The look on Greg’s face is sceptical, but Sherlock’s mother saves him from it by announcing that it’s time to play Trivial Pursuit, taking charge as if she were the one hosting this party. He knows, however, that she won’t be argued with on this--board games are a Holmes family Christmas Eve tradition. 

Even though the distraction is welcome, Sherlock doesn’t think it’s a much better alternative to being interrogated by a nosy Detective Inspector. He had hated this tradition as a child, and he hates it now. 

Mummy pulls the game seemingly out of thin air and begins to unpack its contents on the coffee table, explaining something about playing in teams that Sherlock tones out as soon as she opens her mouth. 

He slips silently toward the kitchen, hoping to hide out there again until the games are over.

His exit doesn’t go unseen this time, however. 

John reaches out for his arm as he tries to slide through the doorway, his fingers pressing into the bare skin just above Sherlock’s wrist, sending chills and waves of heat simultaneously coursing through his veins like winter lightning. It's the first time John has been near him since their almost-kiss by the tree, and Sherlock is nearly overcome with want. He manages to keep breathing, but only just, the steady in and out of his lungs the one thing keeping the dizzy swirl of desire inside him from knocking him sideways. 

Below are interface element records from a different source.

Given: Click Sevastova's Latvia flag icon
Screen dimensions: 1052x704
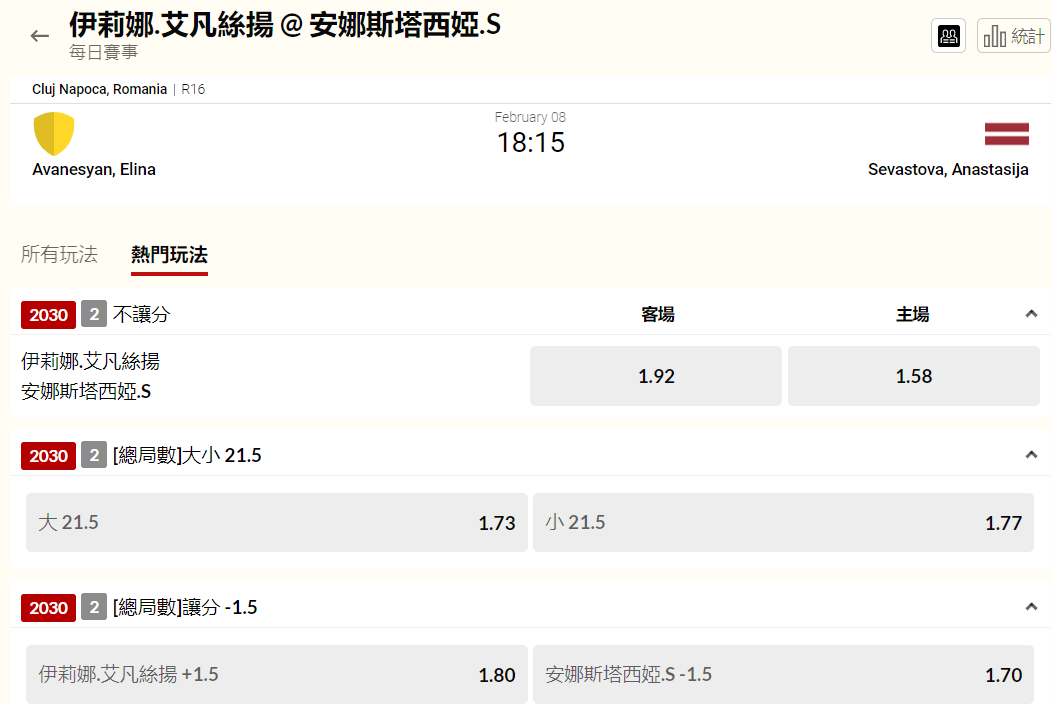Looking at the screenshot, I should point(1006,134).
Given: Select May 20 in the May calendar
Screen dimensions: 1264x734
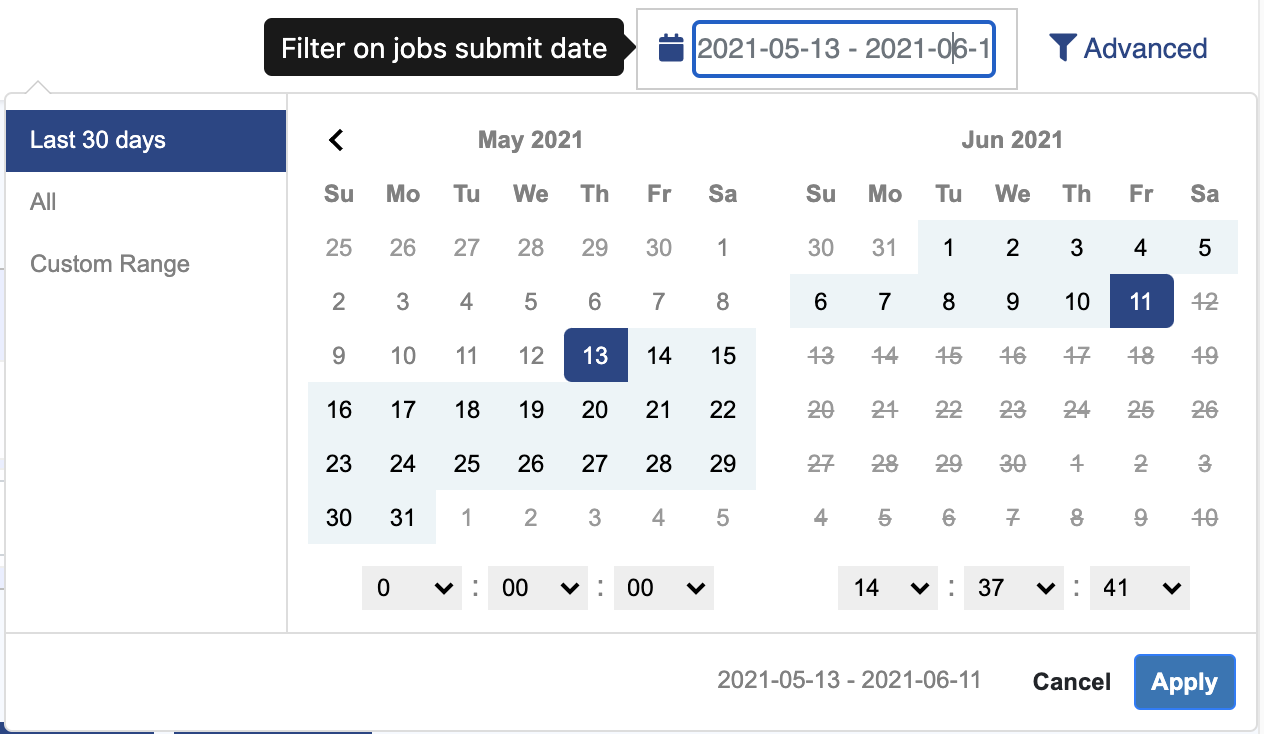Looking at the screenshot, I should tap(595, 409).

John steps closer and drops his voice low so no one else can hear. “Where do you think you’re going?” he asks, amused.

Sherlock wants to say something clever, something that will make John bark out a gruff, warm laugh, make the firelight dance delightedly in his eyes, but he has no idea what that would be right now. He can’t think like this, with John’s hand around his arm, fingers searing into his skin, thumb sweeping a lazy line back and forth along the vein inside his wrist.

Sherlock's gaze tracks down to where John’s hand encircles his arm and back up again, his eyes pleading, begging, though he isn’t quite sure for what. 

_ Please.  _

His skin prickles hot, and a tremor traces down down his spine, electric and dazzling.

John's mouth twists more, his crooked grin growing knowing and smug, hazy heat shimmering just below the surface of that unfathomably blue gaze like a mirage. And Sherlock can't focus, can't move, can't do anything at all when John is looking at him like that.

“You gonna kiss him or not?” Harry's voice cuts through the foggy haze of heat, shattering the moment into jagged shards. “You got him under the mistletoe, Johnny.” 

A flash of irritation races across John’s face, one he feels mirrored beneath his own skin, but John doesn’t look away. His eyes stay locked on Sherlock’s face, and this time it’s John asking the question. 

All he has to do is nod, and John will kiss him. 

All he has to do is nod, and he’ll get exactly what he wants, what he’s dreamed of nearly every night for months, for years. 

All he has to do is nod.

But he can’t.

Not like this. 

Not with the mistletoe as a convenient excuse. 

Not when it could be laughed off as meaningless, as just upholding a tradition, just like Greg kissing John in the sitting room doorway. 

He doesn’t want John to kiss him because he has to but because he wants to. Because whatever this is Sherlock sometimes glimpses between them is real. Because John wants him the way he wants John, with every cell in his body, every thought in his head, every traitorous beat of his too-fragile heart.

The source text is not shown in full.